**Written problem a**
In the text on bond ownership in bankruptcy cases below, what account name does The Depository Trust Company use?
• • • •
In a pre-packaged bankruptcy case, the bankruptcy court has not approved the solicitation procedures to be employed prior to their implementation. As a result, the plan proponent "takes a substantial risk that, at the confirmation stage of the case, the court may determine that the proposed disclosure statement or process of solicitation are inadequate." In re City of Colorado Springs Spring Creek Gen. Improvement Dist., 177 B.R. 684, 691 (Bankr. D. Colo. 1995). A bankruptcy court must scrutinize the pre-petition solicitation process to ensure that those parties affected by the plan have received proper notice. See In re Pioneer Finance Corp., 246 B.R. 626, 633 (Bankr. D. Nev. 2000). When the creditors to be solicited are holders of publicly traded bonds, concerns about notice are heightened because the entity entitled to actually vote to accept or reject the reorganization plan is generally not accessible (or, oftentimes, known) through traditional methods of solicitation.

Who's Who in the Bond Ownership Structure

Publicly traded bonds generally are held in three layers of ownership. The few entities at the top and in the middle layer generally have no economic interest in the security. These entities, or the "middle-men," hold in name only and merely facilitate "the rapid trading and marketability of securities." In re St. Therese Care Center Inc., Case No. 4-90-7394, 1991 WL 217669 at * 2 (Bankr. D. Minn. Oct. 23, 1991). The numerous entities on the bottom layer, however, have the economic stake in the bonds. Understanding these layers can help a debtor structure its solicitation in a way that satisfies the Bankruptcy Code's concerns of "providing full disclosure to creditors so that those creditors can cast their ballots intelligently," thereby minimizing the risk of resolicitation. Id.

Layer One: The Depository Trust Company

Generally, the largest holder of the bonds at the top layer, or in the case of a global bond certificate, the sole holder, is Cede & Co. Cede & Co. is the account name used by The Depository Trust Company (DTC), which was formed in the 1960s to act as the central depository for virtually all securities held by banks and brokerage firms. DTC has no economic or voting interest in the securities it holds. DTC's sole purpose is to facilitate the electronic trading of securities between the entities that hold the securities at the second layer.

Layer Two: Record Holders

The entities that comprise the second layer of ownership are referred to interchangeably as "participants," "nominees," "record-holders" or "custodial holders." In the bankruptcy context, "record-holder" is the term of art that is most frequently used. These record-holders are generally large banks and brokerage firms that hold either for their own account, or in most cases, for the account of those below them—the beneficial owners.
• • • •
**Written problem b**
Please state how many lines of the records contain the word "Select", giving only the number.

(Data records)
• • • •
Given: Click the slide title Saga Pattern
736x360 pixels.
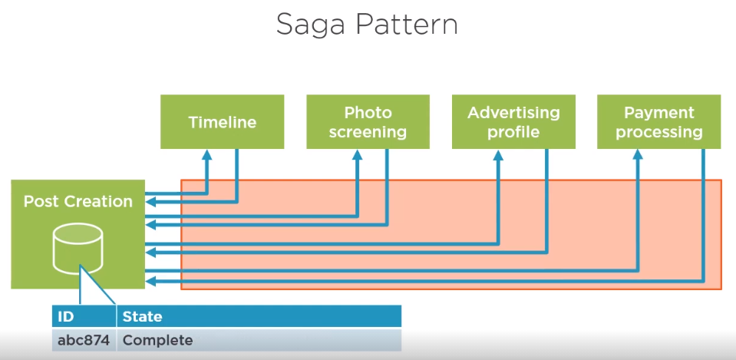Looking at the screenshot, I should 367,25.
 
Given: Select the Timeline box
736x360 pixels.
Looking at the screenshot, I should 222,122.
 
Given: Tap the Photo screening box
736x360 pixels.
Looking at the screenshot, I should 368,122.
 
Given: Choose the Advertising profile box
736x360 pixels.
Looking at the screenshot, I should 513,122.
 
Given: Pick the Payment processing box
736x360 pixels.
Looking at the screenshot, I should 658,122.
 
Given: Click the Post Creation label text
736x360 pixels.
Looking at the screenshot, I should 78,202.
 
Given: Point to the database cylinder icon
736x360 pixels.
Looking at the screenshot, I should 77,249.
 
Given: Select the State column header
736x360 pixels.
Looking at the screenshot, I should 142,316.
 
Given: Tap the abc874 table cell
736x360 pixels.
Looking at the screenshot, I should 83,339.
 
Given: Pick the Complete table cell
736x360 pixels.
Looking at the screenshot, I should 157,339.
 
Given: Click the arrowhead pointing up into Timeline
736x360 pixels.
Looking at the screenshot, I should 206,154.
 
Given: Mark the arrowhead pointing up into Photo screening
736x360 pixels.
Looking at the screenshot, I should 357,154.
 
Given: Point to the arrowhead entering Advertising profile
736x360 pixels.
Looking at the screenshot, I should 498,154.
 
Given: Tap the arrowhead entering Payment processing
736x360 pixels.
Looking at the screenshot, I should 637,154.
• • • •
**Response a**
Cede & Co.

**Response b**
2